The Wheel of Fortune: Helical Wheel Alanine Scanning of a Spider Venom Antimicrobial Peptide Reveals Residues Involved in Antimicrobial and Cytotoxic Activity.

Abstract

A preference for several amino acids is observed to occur at particular positions of cationic α-helical antimicrobial peptides (AMPs), which ensures the formation of amphipathic regions once they assume their correct secondary structure in membranes or membrane-mimicking environments and makes them active against pathogens.
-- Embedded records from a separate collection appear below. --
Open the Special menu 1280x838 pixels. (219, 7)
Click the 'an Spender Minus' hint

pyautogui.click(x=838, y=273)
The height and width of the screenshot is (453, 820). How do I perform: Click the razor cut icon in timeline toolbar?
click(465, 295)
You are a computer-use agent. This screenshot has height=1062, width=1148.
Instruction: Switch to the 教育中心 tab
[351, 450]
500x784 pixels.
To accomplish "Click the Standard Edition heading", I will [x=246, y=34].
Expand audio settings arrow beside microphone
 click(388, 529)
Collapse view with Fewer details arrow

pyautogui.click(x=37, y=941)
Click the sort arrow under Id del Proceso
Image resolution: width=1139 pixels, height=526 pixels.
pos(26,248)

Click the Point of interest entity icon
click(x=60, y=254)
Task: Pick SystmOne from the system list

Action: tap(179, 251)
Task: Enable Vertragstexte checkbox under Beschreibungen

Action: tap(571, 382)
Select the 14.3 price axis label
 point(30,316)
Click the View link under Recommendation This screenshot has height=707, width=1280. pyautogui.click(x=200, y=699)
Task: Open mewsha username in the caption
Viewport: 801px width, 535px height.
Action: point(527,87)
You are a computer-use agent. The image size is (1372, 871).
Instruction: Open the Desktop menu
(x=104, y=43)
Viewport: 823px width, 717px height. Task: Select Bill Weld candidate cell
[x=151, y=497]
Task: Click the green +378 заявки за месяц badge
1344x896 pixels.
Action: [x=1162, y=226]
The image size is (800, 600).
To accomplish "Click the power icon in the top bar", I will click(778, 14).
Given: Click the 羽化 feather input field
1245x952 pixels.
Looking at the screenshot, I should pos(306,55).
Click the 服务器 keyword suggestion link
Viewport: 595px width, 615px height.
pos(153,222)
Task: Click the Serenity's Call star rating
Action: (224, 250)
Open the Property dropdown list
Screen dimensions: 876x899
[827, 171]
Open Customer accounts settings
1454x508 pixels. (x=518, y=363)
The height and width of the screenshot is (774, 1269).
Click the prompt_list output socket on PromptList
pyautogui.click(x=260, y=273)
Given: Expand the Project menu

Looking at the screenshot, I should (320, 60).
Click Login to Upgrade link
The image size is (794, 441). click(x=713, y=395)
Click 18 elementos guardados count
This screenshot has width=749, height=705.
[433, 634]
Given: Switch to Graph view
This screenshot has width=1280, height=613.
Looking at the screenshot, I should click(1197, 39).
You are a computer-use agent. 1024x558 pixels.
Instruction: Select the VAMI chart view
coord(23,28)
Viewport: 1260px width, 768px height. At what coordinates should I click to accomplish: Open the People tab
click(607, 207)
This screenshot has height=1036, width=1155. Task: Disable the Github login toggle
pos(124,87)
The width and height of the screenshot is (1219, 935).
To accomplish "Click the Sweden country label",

This study determined the effect of alanine mutations on the secondary structure and bioactivity of lyp1987 (GRLQAFLAKMKEIAAQTL-NH2), a cationic α-helical AMP obtained from the venom of Lycosa poonaensis which exhibits broad range activity against Gram-positive and Gram-negative bacteria with micromolar minimum inhibitory concentrations (MIC). CD spectroscopy revealed no significant difference in the secondary structure, with all alanine-substituted analogs exhibiting predominantly α-helical structure in buffered 2,2,2-trifluoroethanol solution. Alanine substitution at Glu12 and Thr17 increased the activity of lyp1987 against Gram-positive and -negative bacteria, while alanine substitution at Lys9 increased its selectivity against Gram-positive bacteria. Further investigation can be done to determine positions and substitutions that will give less cytotoxic analogs.